▶ _What the task asks_
Report every line below that contains the string "height", copying each such line in full. Case counts when matching.

-- Start of Input for this task --

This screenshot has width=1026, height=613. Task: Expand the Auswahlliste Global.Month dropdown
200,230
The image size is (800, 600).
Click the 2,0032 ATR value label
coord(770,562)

-- End of Input for this task --
-- Start of Input for this task --

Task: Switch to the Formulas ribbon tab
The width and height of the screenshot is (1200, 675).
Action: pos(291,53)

-- End of Input for this task --
-- Start of Input for this task --

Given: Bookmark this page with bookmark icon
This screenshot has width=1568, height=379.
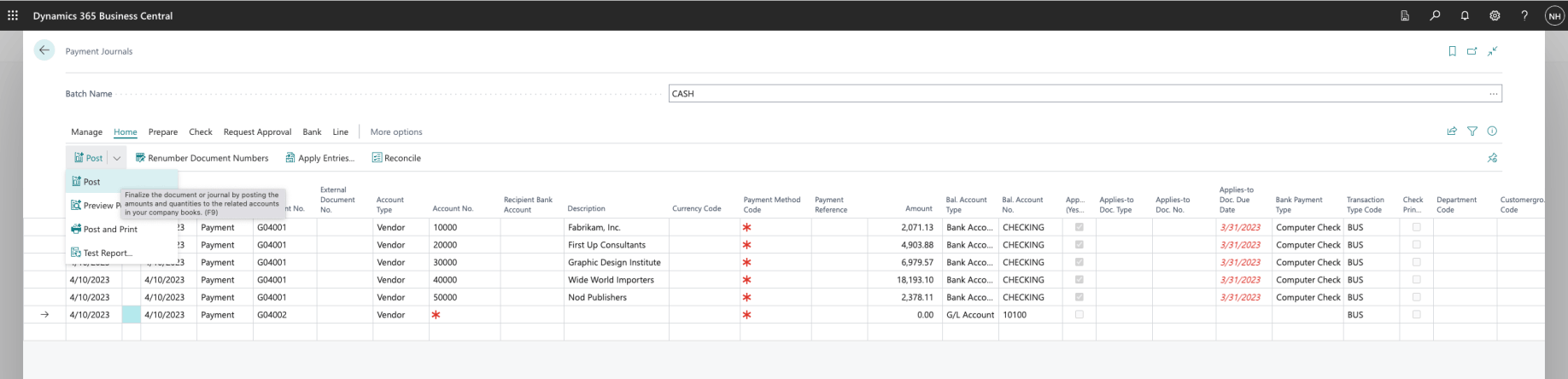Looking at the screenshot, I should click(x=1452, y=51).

-- End of Input for this task --

▶ _Result for this exercise_
This screenshot has width=1026, height=613. Task: Expand the Auswahlliste Global.Month dropdown
The width and height of the screenshot is (1200, 675).
This screenshot has width=1568, height=379.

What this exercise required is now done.